» **What is being asked**: Everything in the records below from the line containing "Suomi (47, 2262)" through the line containing "Tarot M10 Metal Damper Rubber Battery" is to be reproduced exactly, those two lines included; no picture is to be copied.
────────
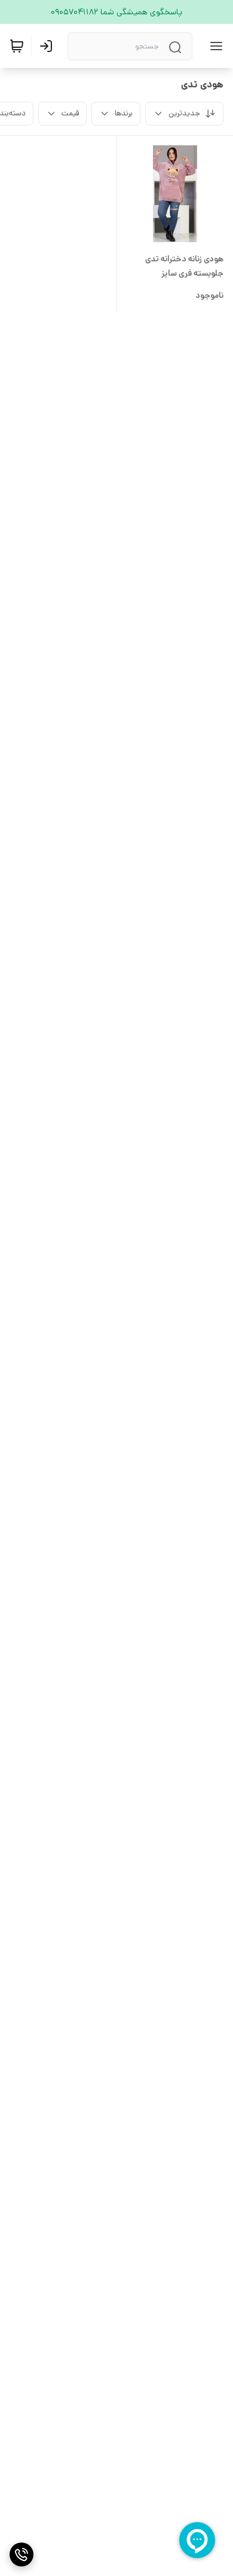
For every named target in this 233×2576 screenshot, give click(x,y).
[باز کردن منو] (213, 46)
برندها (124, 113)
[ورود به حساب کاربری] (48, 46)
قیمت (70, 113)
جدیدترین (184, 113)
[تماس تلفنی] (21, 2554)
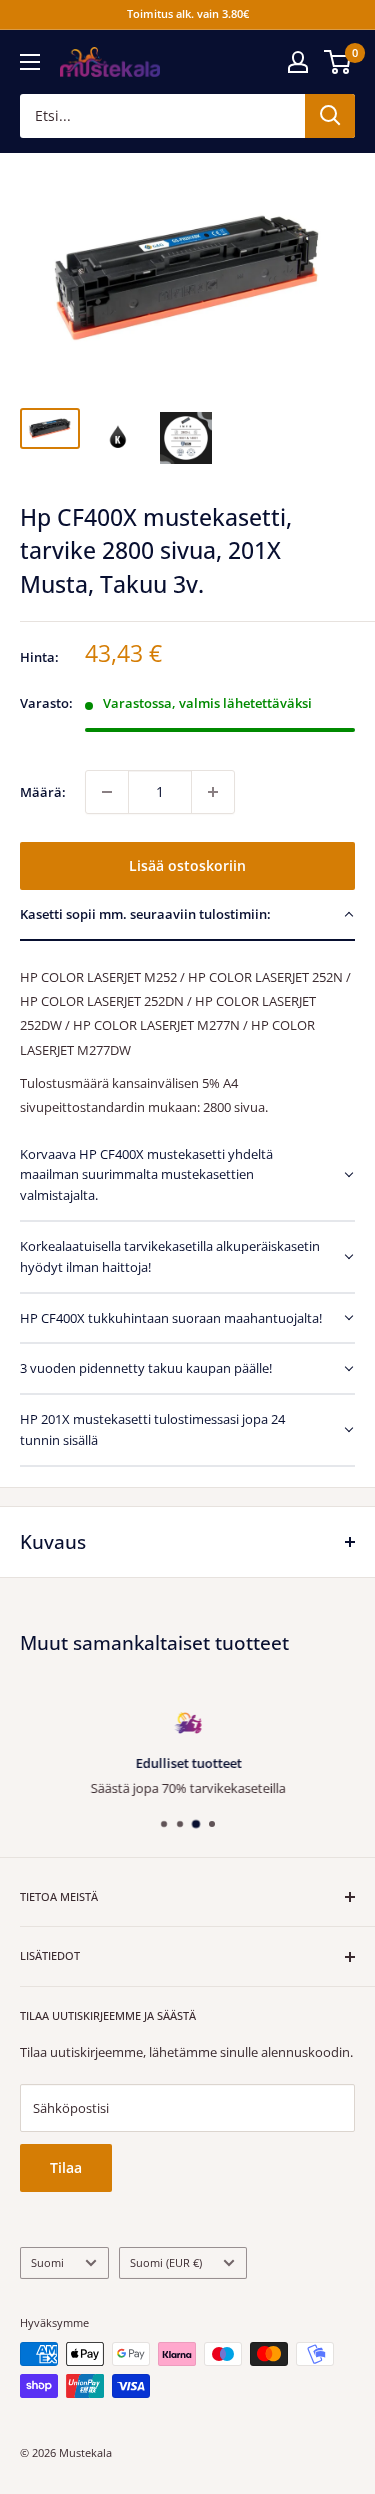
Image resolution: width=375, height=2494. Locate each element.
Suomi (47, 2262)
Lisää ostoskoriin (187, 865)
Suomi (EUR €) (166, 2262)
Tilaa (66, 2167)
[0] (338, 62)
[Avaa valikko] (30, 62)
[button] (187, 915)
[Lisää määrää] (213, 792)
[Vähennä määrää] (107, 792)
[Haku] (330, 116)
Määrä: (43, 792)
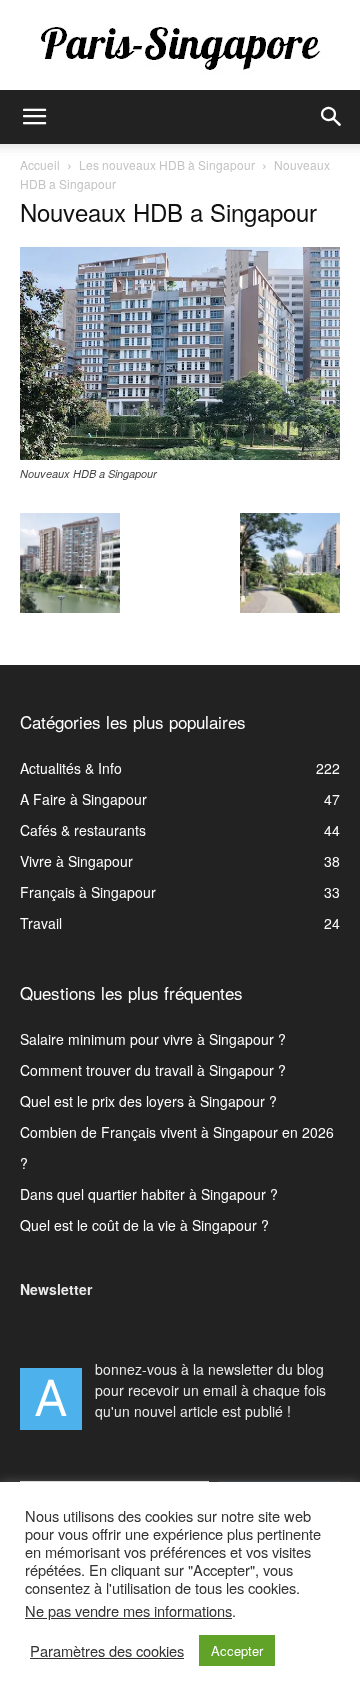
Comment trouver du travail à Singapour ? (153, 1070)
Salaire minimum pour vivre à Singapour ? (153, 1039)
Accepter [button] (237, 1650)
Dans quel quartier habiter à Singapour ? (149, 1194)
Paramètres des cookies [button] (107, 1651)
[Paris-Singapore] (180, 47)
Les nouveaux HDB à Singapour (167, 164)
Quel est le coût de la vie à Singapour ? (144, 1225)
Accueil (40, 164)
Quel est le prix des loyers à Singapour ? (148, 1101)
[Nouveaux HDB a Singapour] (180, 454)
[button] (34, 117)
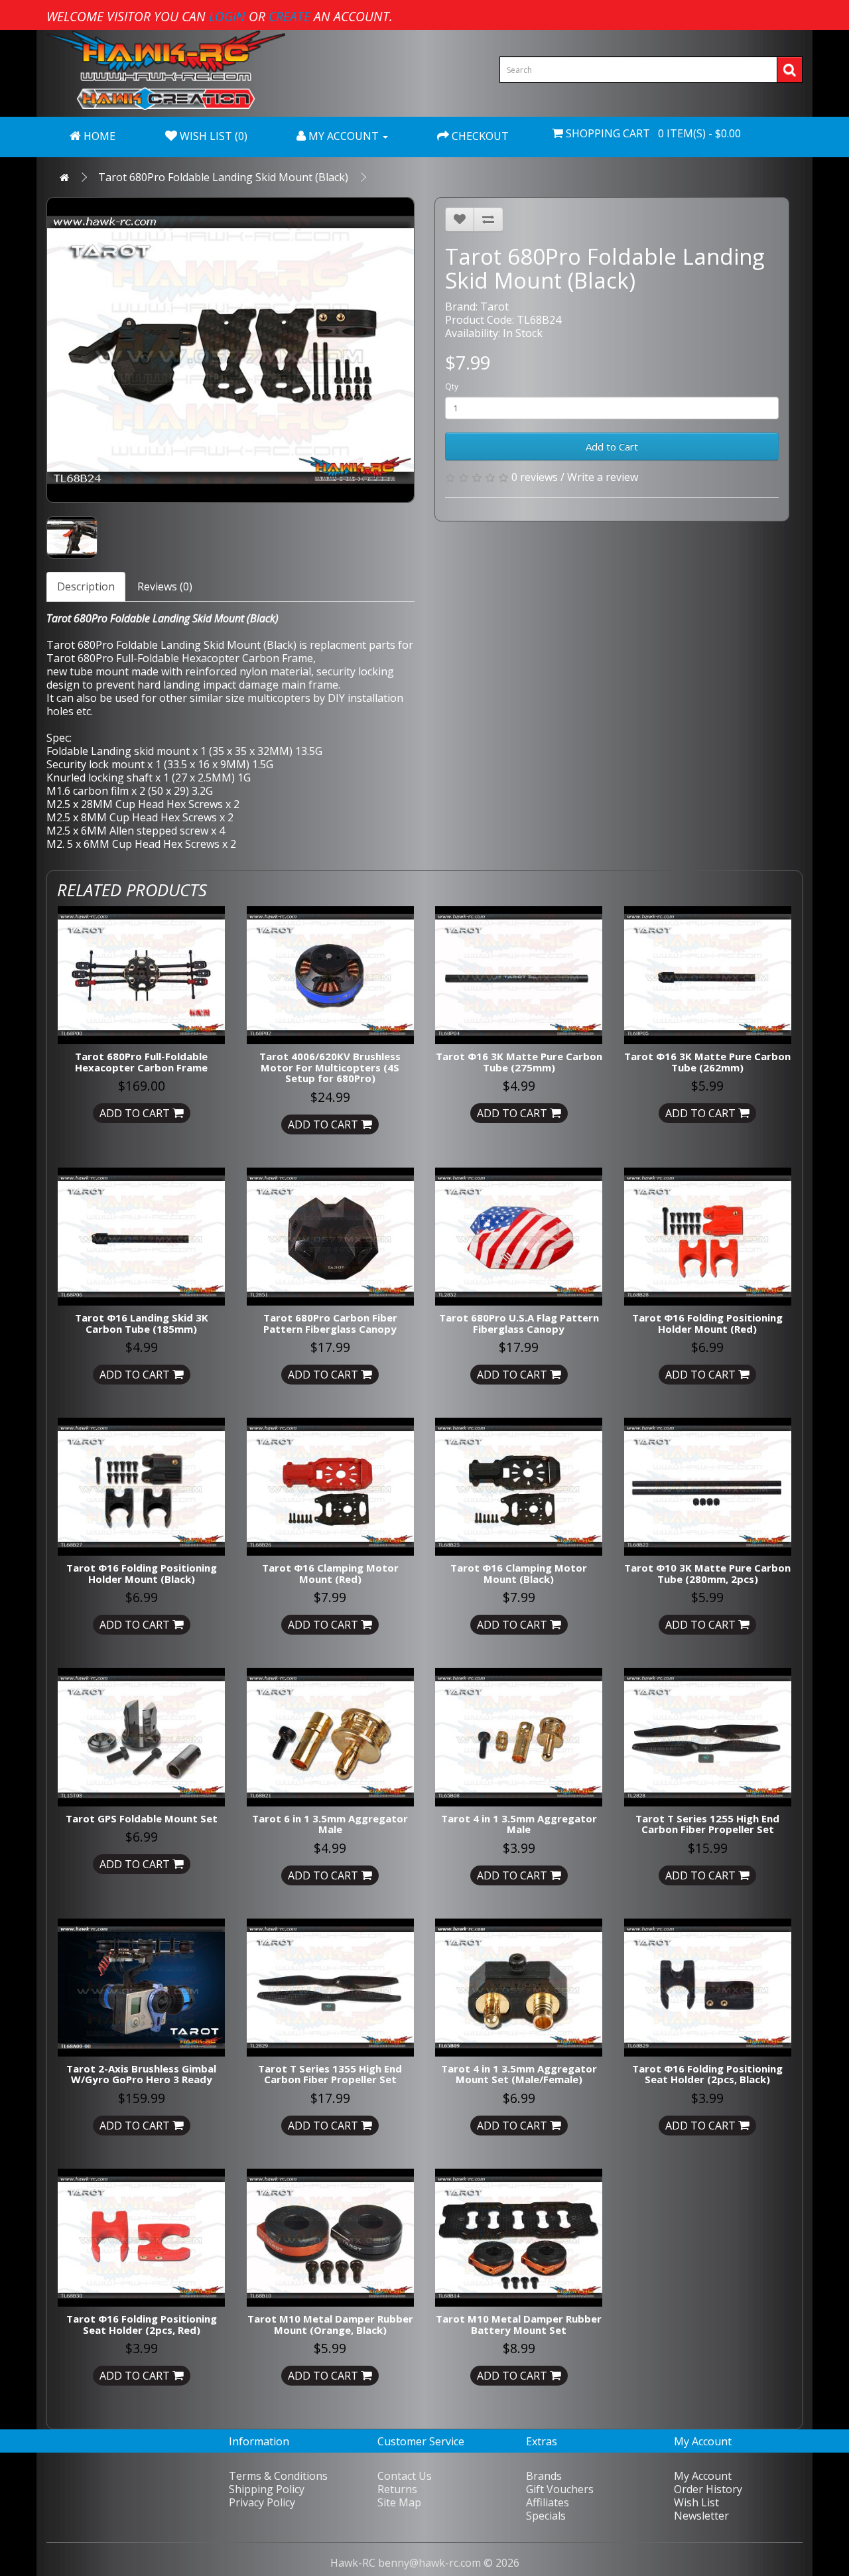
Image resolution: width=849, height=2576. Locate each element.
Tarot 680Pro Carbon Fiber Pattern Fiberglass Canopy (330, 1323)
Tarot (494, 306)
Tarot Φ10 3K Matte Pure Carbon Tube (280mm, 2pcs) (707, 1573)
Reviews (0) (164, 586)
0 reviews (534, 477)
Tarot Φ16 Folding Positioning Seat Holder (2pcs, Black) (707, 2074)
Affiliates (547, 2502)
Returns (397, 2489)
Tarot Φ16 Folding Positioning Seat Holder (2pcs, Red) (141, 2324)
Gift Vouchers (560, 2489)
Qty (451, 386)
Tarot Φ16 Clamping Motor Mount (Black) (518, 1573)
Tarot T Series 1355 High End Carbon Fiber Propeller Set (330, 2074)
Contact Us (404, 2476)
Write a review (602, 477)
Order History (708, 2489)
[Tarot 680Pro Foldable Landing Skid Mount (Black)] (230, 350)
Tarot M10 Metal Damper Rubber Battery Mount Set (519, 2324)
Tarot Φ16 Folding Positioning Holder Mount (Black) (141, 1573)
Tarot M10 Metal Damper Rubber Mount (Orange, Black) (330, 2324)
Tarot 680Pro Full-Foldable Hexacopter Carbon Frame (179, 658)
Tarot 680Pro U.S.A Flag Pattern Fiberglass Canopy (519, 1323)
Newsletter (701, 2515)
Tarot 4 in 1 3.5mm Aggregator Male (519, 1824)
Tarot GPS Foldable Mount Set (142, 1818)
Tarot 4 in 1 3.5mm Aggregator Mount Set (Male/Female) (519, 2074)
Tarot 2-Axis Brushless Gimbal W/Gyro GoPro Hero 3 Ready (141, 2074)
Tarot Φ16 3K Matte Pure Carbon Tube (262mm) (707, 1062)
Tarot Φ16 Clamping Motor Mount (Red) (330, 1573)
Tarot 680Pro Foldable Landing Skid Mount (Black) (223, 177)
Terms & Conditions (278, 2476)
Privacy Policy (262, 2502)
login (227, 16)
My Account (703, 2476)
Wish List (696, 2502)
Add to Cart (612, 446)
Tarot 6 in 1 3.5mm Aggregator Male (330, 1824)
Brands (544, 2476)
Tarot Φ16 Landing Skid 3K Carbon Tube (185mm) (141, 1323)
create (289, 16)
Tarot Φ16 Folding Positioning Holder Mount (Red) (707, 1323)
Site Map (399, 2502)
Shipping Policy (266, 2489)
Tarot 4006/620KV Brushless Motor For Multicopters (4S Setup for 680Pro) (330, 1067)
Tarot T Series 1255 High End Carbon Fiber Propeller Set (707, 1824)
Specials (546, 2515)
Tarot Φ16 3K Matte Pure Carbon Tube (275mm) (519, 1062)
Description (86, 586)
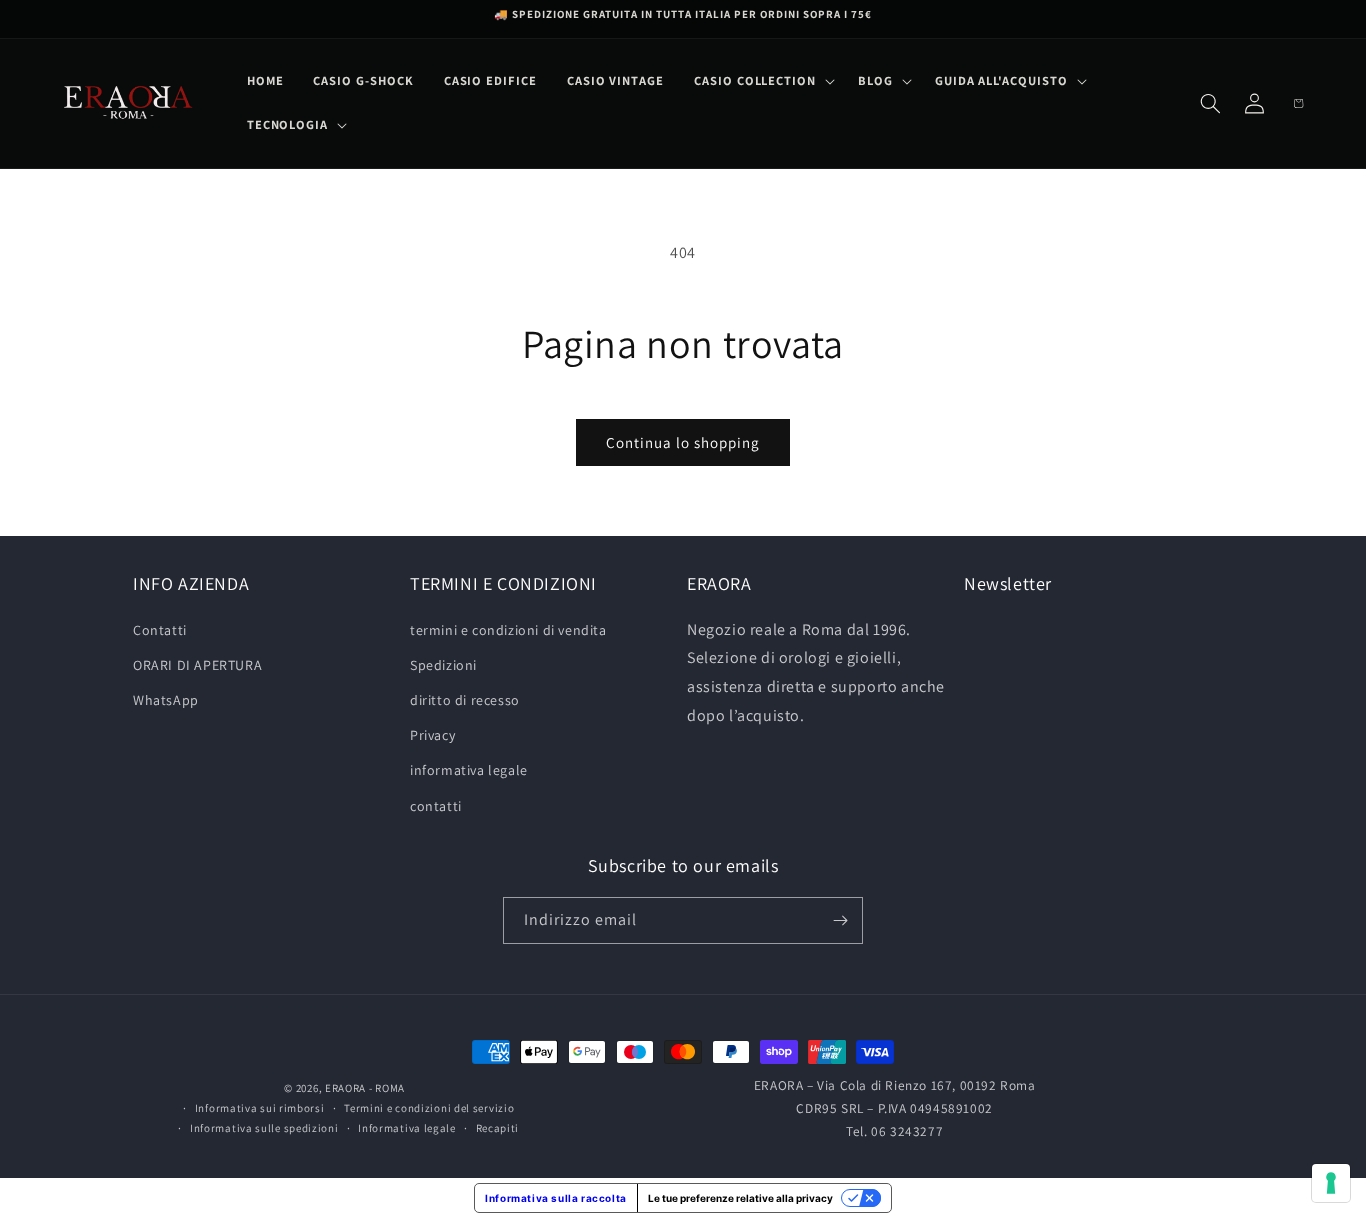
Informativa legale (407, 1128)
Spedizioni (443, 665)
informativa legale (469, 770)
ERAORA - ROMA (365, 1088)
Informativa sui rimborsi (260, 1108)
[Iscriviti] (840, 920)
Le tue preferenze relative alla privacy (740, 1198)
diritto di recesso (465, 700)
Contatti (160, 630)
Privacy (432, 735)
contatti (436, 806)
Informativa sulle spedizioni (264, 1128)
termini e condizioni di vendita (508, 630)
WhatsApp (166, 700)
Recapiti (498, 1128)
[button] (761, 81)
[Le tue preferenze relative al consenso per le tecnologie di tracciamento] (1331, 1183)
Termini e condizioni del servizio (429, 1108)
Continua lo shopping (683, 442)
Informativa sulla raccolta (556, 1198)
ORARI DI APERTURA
────────
» **Answer to this task**:
Suomi (47, 2262)
Lisää ostoskoriin (187, 865)
Suomi (EUR €) (166, 2262)
Tilaa (66, 2167)
[0] (338, 62)
[Avaa valikko] (30, 62)
[button] (187, 915)
[Lisää määrää] (213, 792)
[Vähennä määrää] (107, 792)
[Haku] (330, 116)
Määrä: (43, 792)
Comment trouver du travail à Singapour ? (153, 1070)
Salaire minimum pour vivre à Singapour ? (153, 1039)
Accepter [button] (237, 1650)
Dans quel quartier habiter à Singapour ? (149, 1194)
Paramètres des cookies [button] (107, 1651)
[Paris-Singapore] (180, 47)
Les nouveaux HDB à Singapour (167, 164)
Quel est le coût de la vie à Singapour ? (144, 1225)
Accueil (40, 164)
Quel est le prix des loyers à Singapour ? (148, 1101)
[Nouveaux HDB a Singapour] (180, 454)
[button] (34, 117)
Image resolution: width=849, height=2576. Locate each element.
Tarot 680Pro Carbon Fiber Pattern Fiberglass Canopy (330, 1323)
Tarot (494, 306)
Tarot Φ10 3K Matte Pure Carbon Tube (280mm, 2pcs) (707, 1573)
Reviews (0) (164, 586)
0 reviews (534, 477)
Tarot Φ16 Folding Positioning Seat Holder (2pcs, Black) (707, 2074)
Affiliates (547, 2502)
Returns (397, 2489)
Tarot Φ16 Folding Positioning Seat Holder (2pcs, Red) (141, 2324)
Gift Vouchers (560, 2489)
Qty (451, 386)
Tarot Φ16 Clamping Motor Mount (Black) (518, 1573)
Tarot T Series 1355 High End Carbon Fiber Propeller Set (330, 2074)
Contact Us (404, 2476)
Write a review (602, 477)
Order History (708, 2489)
[Tarot 680Pro Foldable Landing Skid Mount (Black)] (230, 350)
Tarot M10 Metal Damper Rubber Battery Mount Set (519, 2324)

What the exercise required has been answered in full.